The thing is that everybody has an ideology. Some people are just conscious of and honest about it. Most people are like fish in water, internalizing neoliberalism without even being able to name it. It’s still an ideology.

I’m not ashamed, personally, to be called a Red or a commie. It’s rather a badge of honor.

“You ain’t been doing nothing if you ain’t been called a Red,” as the song goes.

‘Say, do you think it would help this cancer patient to give him a motor-oil enema and fire him from a cannon into a bucket of live shrimp?’

‘Well, there haven’t been any published studies on that; it would be cruel NOT to give it a try….”

Orac writes,

The goal of right-to-try is not to help terminally ill patients. It’s to diminish and weaken the FDA.

MJD says,

What if a pregnant woman legally pursues the right-to-try for self preservation.

Does the unborn child have any rights or protection?

If the answer to this question is no, the hippocratic oath may be compromised.

MJD is certainly a joke. Blocked from liberally discussing his nonsense here by our host, he resorts to childish JAQing off.

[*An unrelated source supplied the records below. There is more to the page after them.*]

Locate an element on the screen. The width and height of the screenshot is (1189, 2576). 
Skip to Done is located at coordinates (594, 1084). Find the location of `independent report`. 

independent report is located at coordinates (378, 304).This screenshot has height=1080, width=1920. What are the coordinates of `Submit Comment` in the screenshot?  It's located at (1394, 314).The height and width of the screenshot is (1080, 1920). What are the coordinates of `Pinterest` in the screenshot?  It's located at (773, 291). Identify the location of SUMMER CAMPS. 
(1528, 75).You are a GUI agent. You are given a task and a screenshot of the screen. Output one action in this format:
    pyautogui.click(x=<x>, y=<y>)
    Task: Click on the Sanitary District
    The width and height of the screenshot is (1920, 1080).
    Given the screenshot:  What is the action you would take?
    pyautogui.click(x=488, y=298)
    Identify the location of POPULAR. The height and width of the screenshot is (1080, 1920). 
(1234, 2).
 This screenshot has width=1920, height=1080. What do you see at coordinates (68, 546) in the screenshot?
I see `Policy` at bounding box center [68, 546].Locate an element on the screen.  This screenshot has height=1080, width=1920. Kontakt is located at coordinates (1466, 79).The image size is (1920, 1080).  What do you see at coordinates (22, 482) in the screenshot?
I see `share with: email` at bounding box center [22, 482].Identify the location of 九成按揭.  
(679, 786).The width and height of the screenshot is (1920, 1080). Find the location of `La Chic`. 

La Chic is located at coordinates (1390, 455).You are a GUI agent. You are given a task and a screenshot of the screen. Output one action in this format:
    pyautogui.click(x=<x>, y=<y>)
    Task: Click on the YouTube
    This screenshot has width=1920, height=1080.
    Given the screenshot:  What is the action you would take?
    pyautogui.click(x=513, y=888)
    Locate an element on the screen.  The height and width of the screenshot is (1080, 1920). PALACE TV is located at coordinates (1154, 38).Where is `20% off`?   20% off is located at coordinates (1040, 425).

His mother must not have paid enough attention to him as a child.

sigh He’s our resident semi-troll who doesn’t swear at anyone and knows how to just skirt the rules (he’s gotten some limitations on what he’s allowed to post after extensive antics) so our gracious host hasn’t banned him.

He’s also generally not this flagrantly awful.

(MJD, this is an actual situation actual women face, and your deeply facetious approach is really cruel. Please go sit quietly and think about why your question is both blatantly stupid and nasty.)

JustaTech,

MJD, this is an actual situation actual women face, and your deeply facetious approach is really cruel.

MJD says,

Of course this may happen and this may be one of the questions that needs to be addressed if/when right-to-try is implemented.

If I’ve upset anyone with the questions construction, my deepest apology.

Let face it, if one desires a feel-good blogging experience Respectful Insolence is definitely not the place.

Hi Orac – this is an interesting post, and it really made me think. I am a bit of a fence-sitter on the Right to Try, not the least because my life was saved by an extraordinarily administered drug. I agree that the Goldwater model formula is missing a lot of parts, but perhaps Right to Try isn’t completely a lost cause? I explore some of these points in my response, which cites you extensively – here: http://chrisvoncsefalvay.com/righttotry
Once again, thank you for a thought-inspiring and well-written article.